Our family teas (dinner was lunch in Yorkshire) were the same every week I think. Sausages, lamb chops, stew, pork chops, fish and chips on a Friday as we were Catholics, steak and kidney pudding and then the Sunday roast. She used to go to a freezer shop and admitted to me as she was dying that she always spent a lot on meat even when money was tight.
Mum was great at cooking for the family but she came into her own when she was entertaining. If my adult brothers brought visitors, there would be a party buffet put on with a dressed salmon and stuff like you might see on an episode of Downton Abbey.
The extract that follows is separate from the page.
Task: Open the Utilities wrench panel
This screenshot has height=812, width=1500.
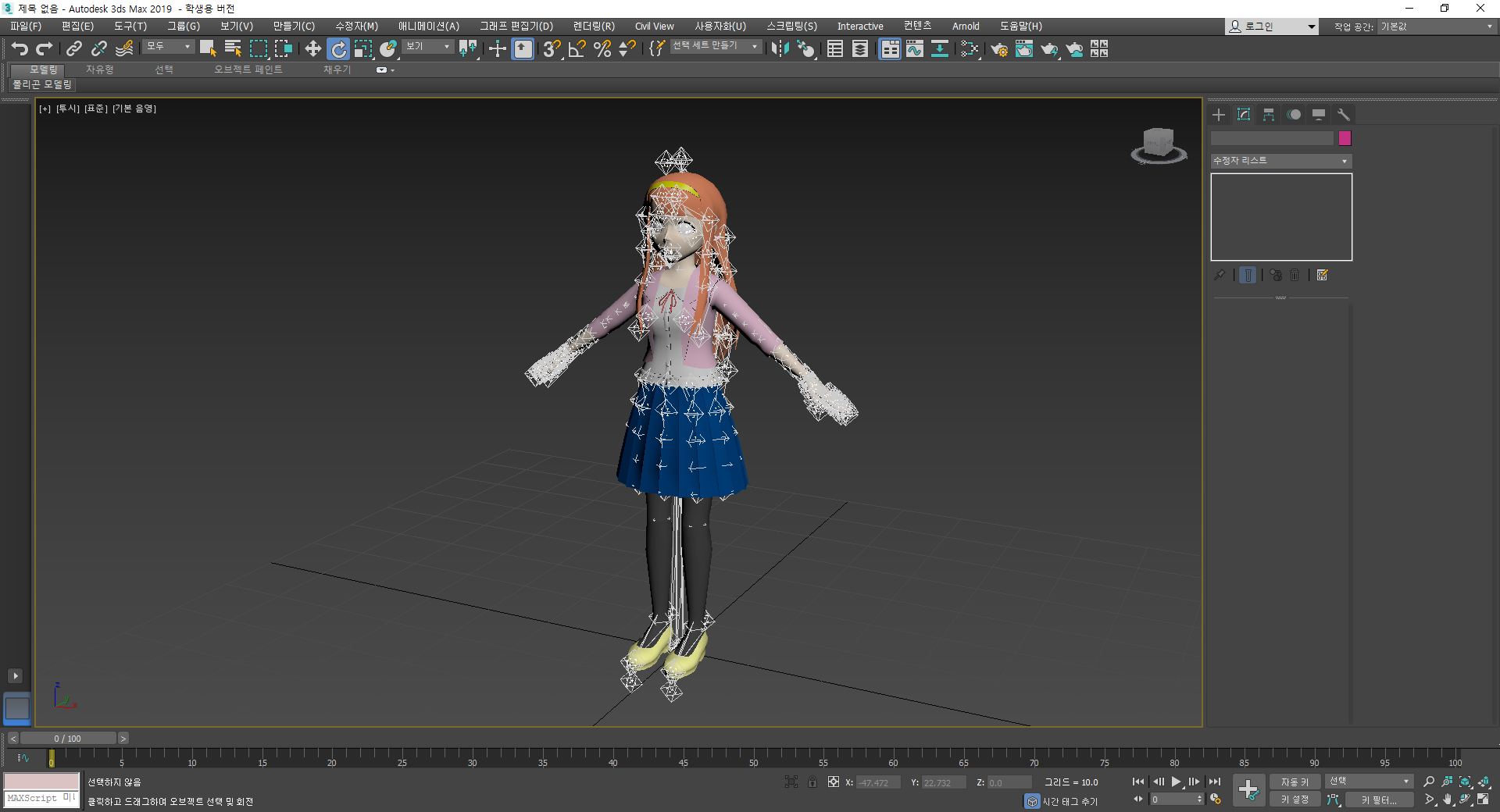Action: (1344, 115)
The tablecloths would be embroidered by her too.
Mum’s baking raised loads of money over the years for the church and other good causes. Our house was always full of tins with her name label on them so that her scones did not get mixed up with those of other people.
I remember Mum being at her happiest when she ran a restaurant at the local squash club. She bought the food, devised the menus, cooked the food, served the food and washed up afterwards. She was brilliant at the front of house stuff too. Another gift I did not inherit.
I like to think I am a good cook. It is clear to me that I must have learned by watching my Mum at work.
A couple of weeks ago, I came across her file of recipes. I am really looking forward to trying them out and it was lovely to see Mum’s handwriting again too. The recipe is for Feather Cake and she always said it was the only thing my Auntie Margaret made better than her.